> _Instructions for the task_
For the material below, output exactly the span from the line with "Mặt dựng (1270, 693)" to the line with "Cửa Nhôm Kính (1124, 55)", including both, and nothing besides.

> _Source data_
---------------

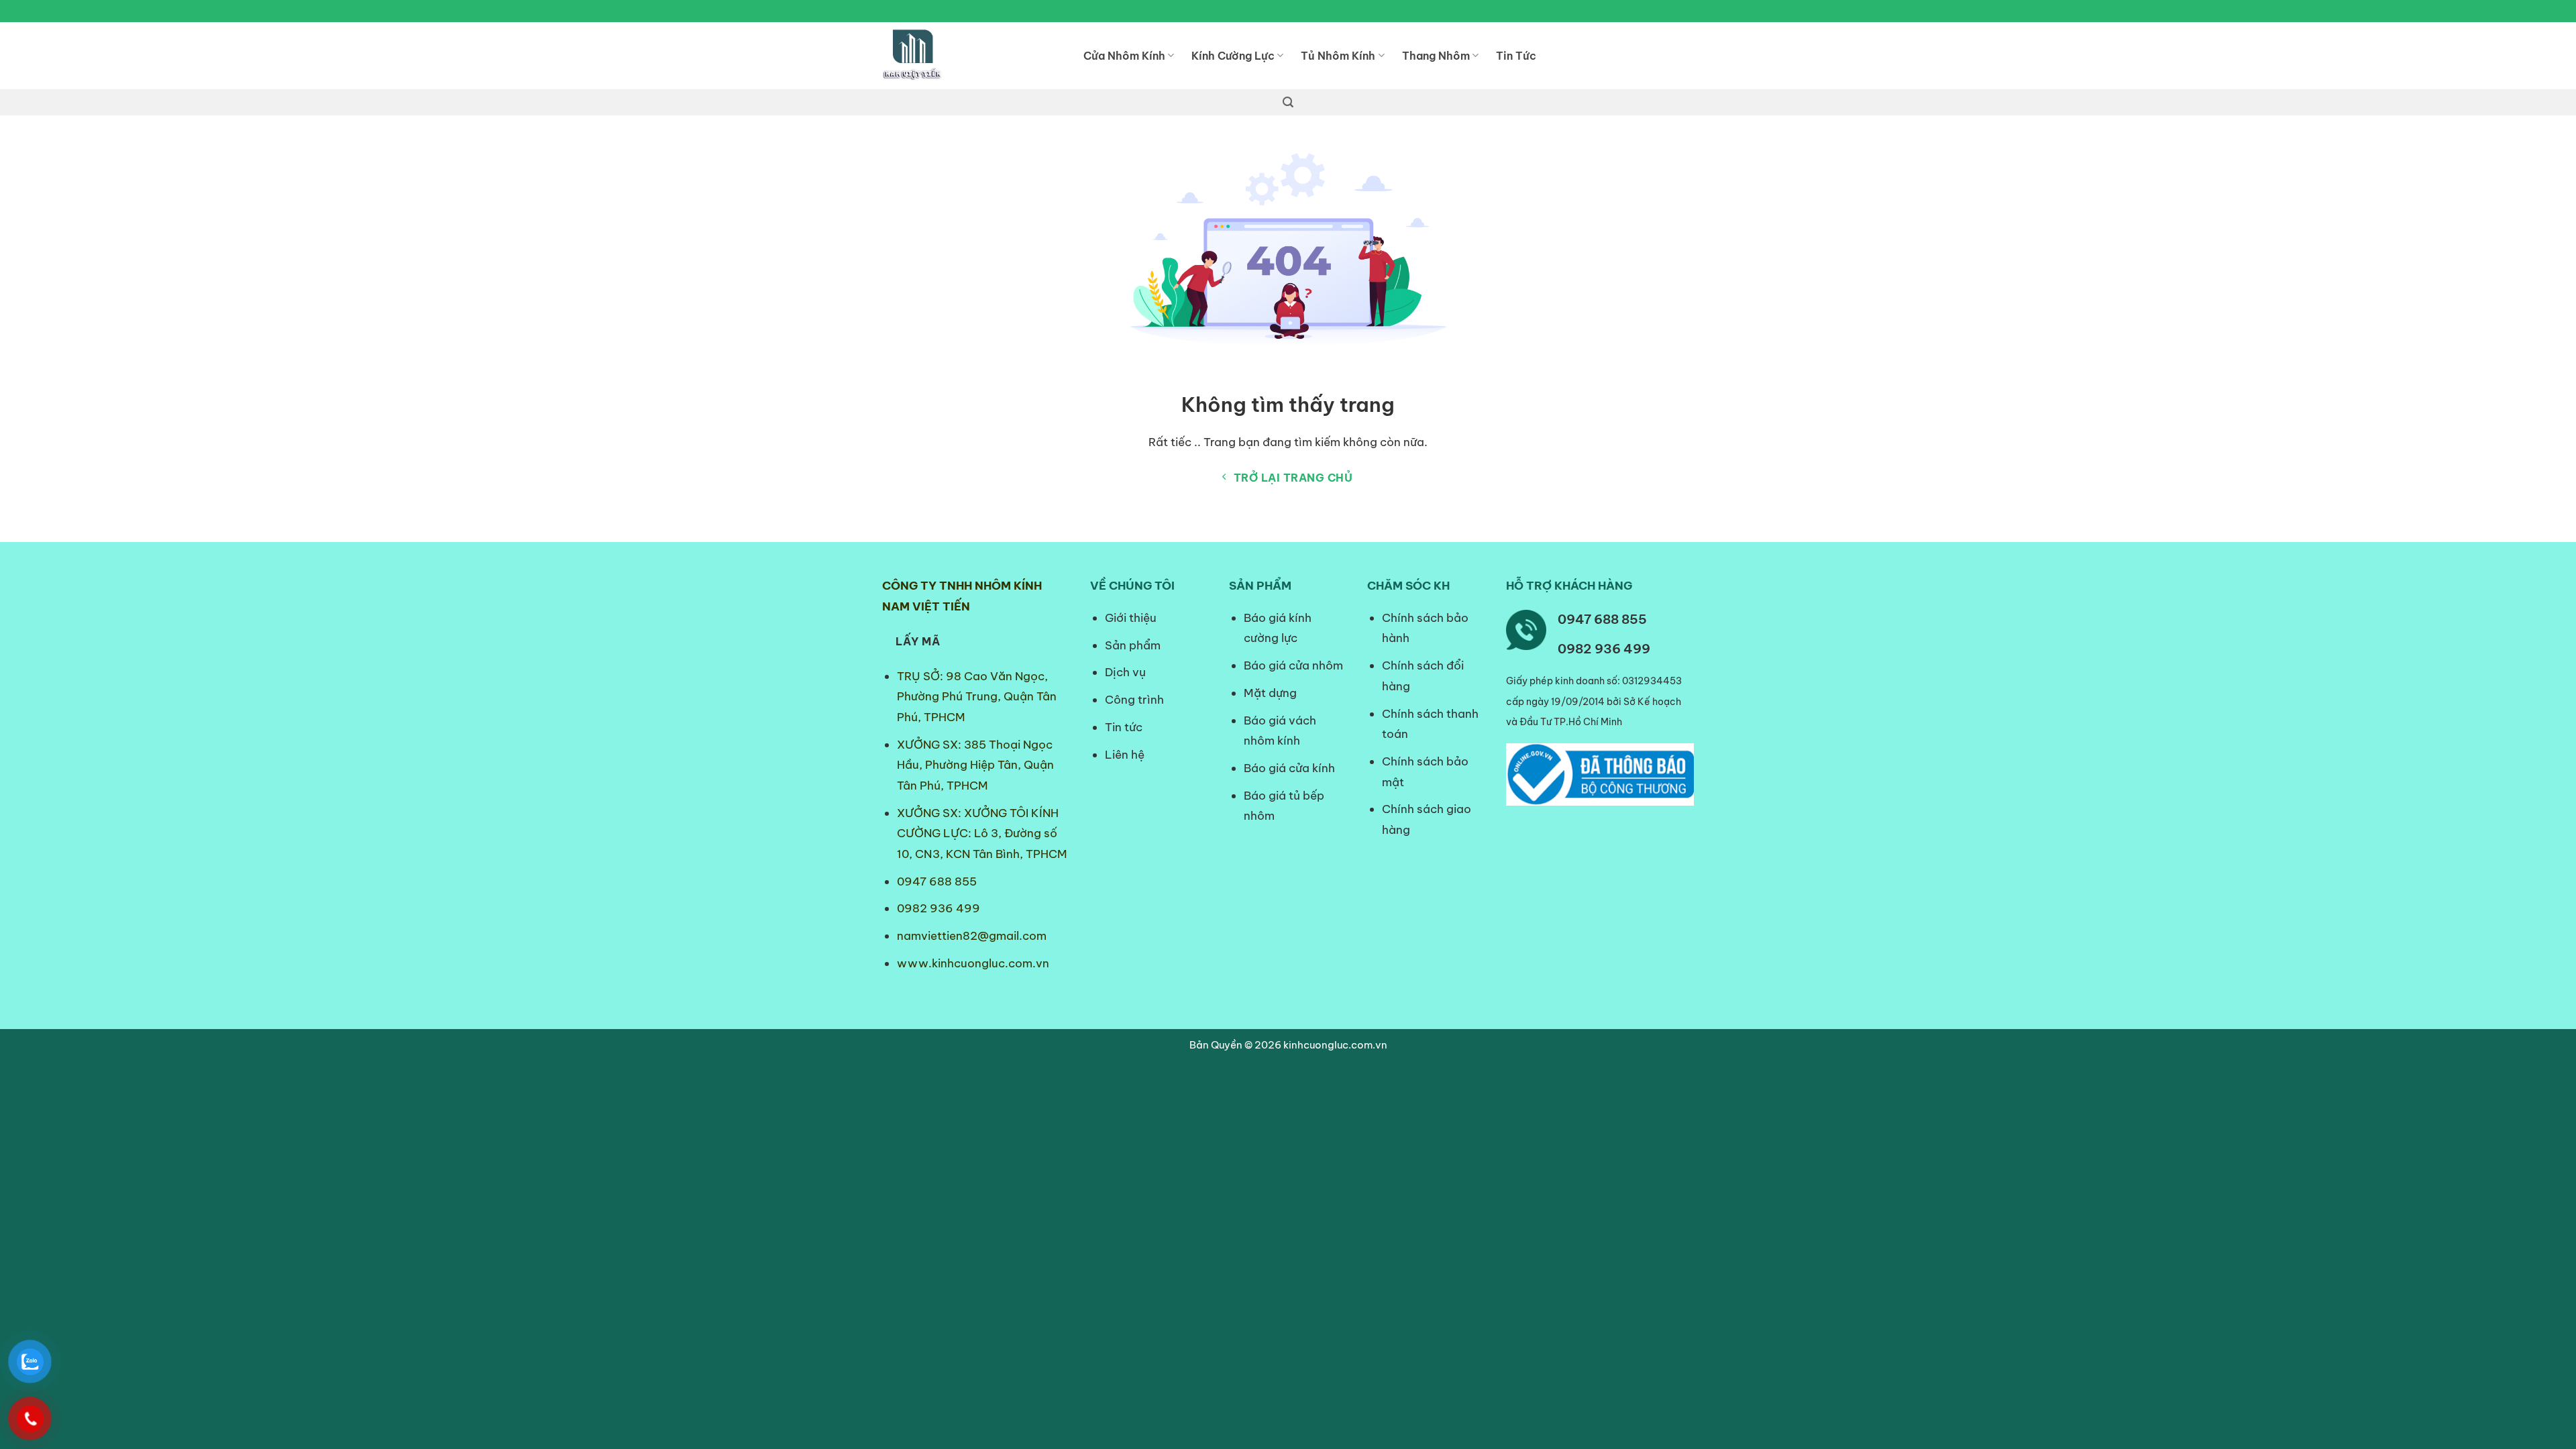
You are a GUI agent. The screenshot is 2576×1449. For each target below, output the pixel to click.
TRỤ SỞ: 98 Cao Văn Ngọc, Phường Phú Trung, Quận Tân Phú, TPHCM (977, 696)
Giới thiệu (1131, 617)
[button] (1288, 102)
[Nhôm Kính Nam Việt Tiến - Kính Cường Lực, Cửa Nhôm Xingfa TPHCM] (972, 55)
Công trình (1134, 699)
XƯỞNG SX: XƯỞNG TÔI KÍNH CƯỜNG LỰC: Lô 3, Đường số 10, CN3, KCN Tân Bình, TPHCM (982, 833)
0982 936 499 (938, 908)
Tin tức (1123, 727)
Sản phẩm (1133, 645)
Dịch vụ (1125, 672)
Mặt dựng (1270, 693)
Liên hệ (1124, 754)
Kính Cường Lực (1233, 55)
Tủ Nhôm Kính (1338, 55)
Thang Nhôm (1436, 55)
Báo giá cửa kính (1291, 768)
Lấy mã (918, 641)
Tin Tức (1516, 55)
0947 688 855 (937, 881)
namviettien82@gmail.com (971, 935)
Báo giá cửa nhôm (1293, 665)
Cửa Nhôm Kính (1124, 55)
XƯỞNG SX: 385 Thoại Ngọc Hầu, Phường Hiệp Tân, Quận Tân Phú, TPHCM (975, 765)
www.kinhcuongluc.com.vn (973, 963)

---------------

> _Solution_
Mặt dựng (1270, 693)
Liên hệ (1124, 754)
Kính Cường Lực (1233, 55)
Tủ Nhôm Kính (1338, 55)
Thang Nhôm (1436, 55)
Báo giá cửa kính (1291, 768)
Lấy mã (918, 641)
Tin Tức (1516, 55)
0947 688 855 (937, 881)
namviettien82@gmail.com (971, 935)
Báo giá cửa nhôm (1293, 665)
Cửa Nhôm Kính (1124, 55)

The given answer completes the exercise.